By Brendan George Ko |
WHY NOT LISTEN TO A MIX BY THAT WEIRD BLOKE OFF TWITTER CALLED SADEAGLE?
THE CIRCUS OF TUMBLRS:
- The Gap Mannequin Project: One man dresses in the same outfit as the mannequins in GAP and photographs himself next to them.
- Moviecode: You know when you see people coding in films? Have you ever wondered what exactly it is that that code does? No, me neither, but the person behind this Tumblr evidently did and so has made it their mission to investigate.
- Emojis In Real Life: Recreating emojis in photo form. Why not, eh?
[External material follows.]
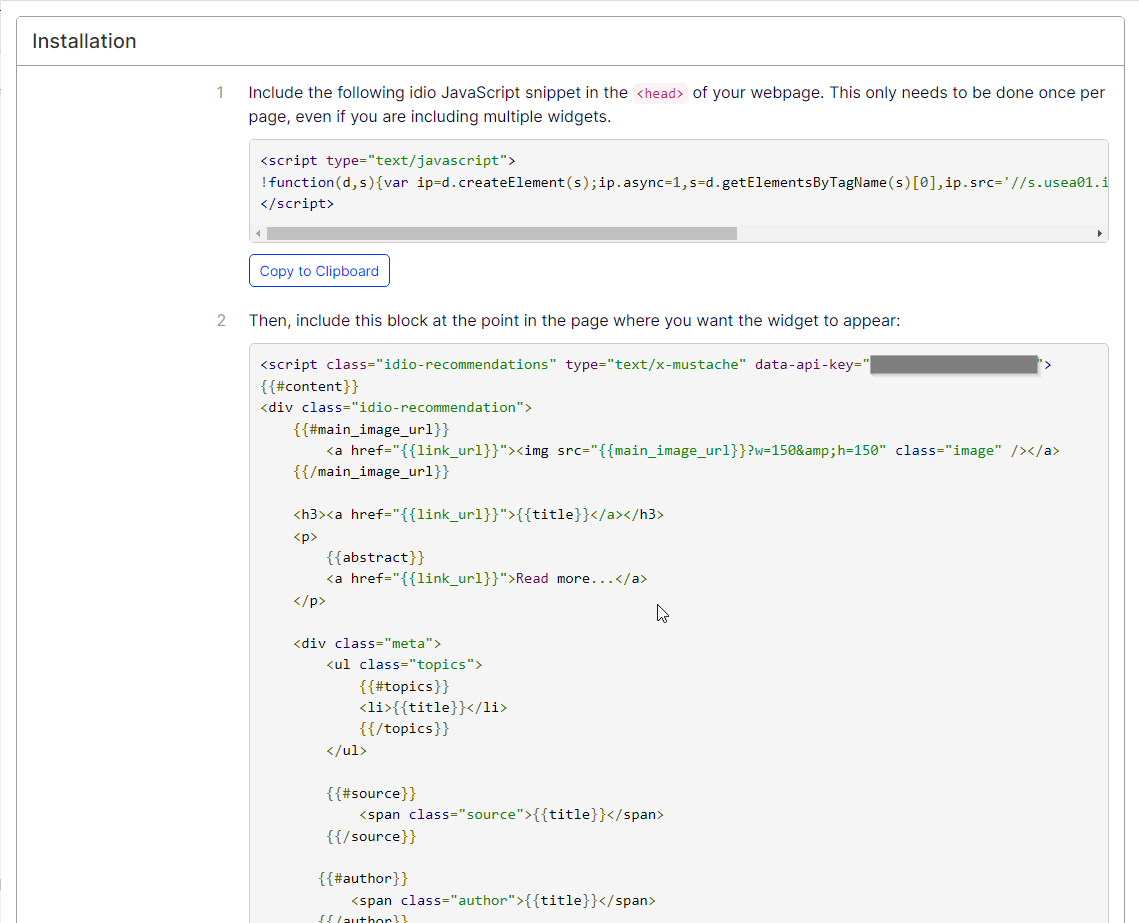Click the span class="source" line
Viewport: 1139px width, 923px height.
[511, 815]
- Discarded Vegetables: No more, no less. I’m not sure how much mileage this has as a concept, but I like the single-minded pointlessness of it rather a lot.
- Japan Photographs: Erm, yes, just that really – photos of Japan. All taken by one Lee Chapman, who’s a very good photographer indeed.
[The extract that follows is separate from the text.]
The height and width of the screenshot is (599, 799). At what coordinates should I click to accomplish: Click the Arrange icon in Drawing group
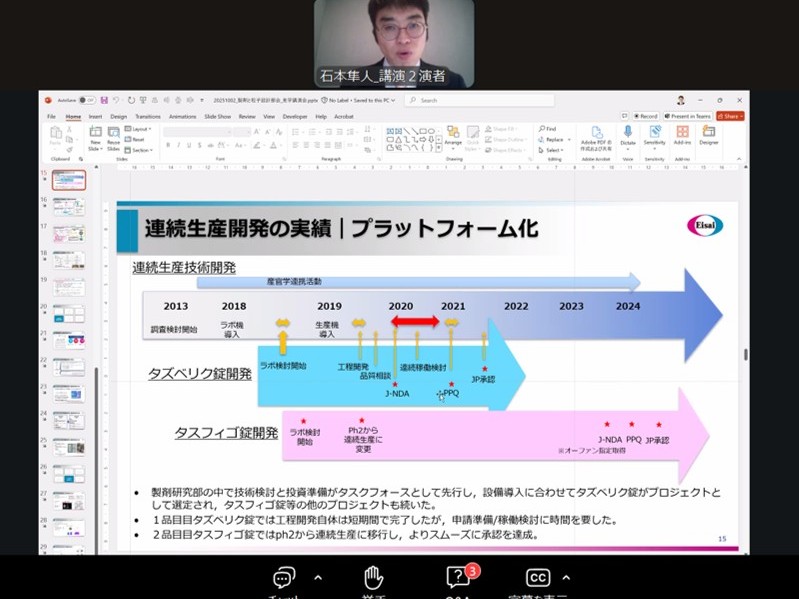[452, 136]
- Amazon Critics: Crap Amazon reviews of films, turned into posters advertising said movies. If these aren’t already available to buy, they really should be soon – also, some publisher really should promote their next DVD release like this. Go on, do it.
- 365 Days of Balloons: Stuff made out of balloons. A different one each day. Surprisingly compelling.
- Cosplaying While Trans: Transgender people, cosplaying. This may be the most Tumblr Tumblr EVER, on reflection.
- Traceloops: Rotoscoping, tracing and animation. Cool examples of different techniques for those interesting in animation and the like.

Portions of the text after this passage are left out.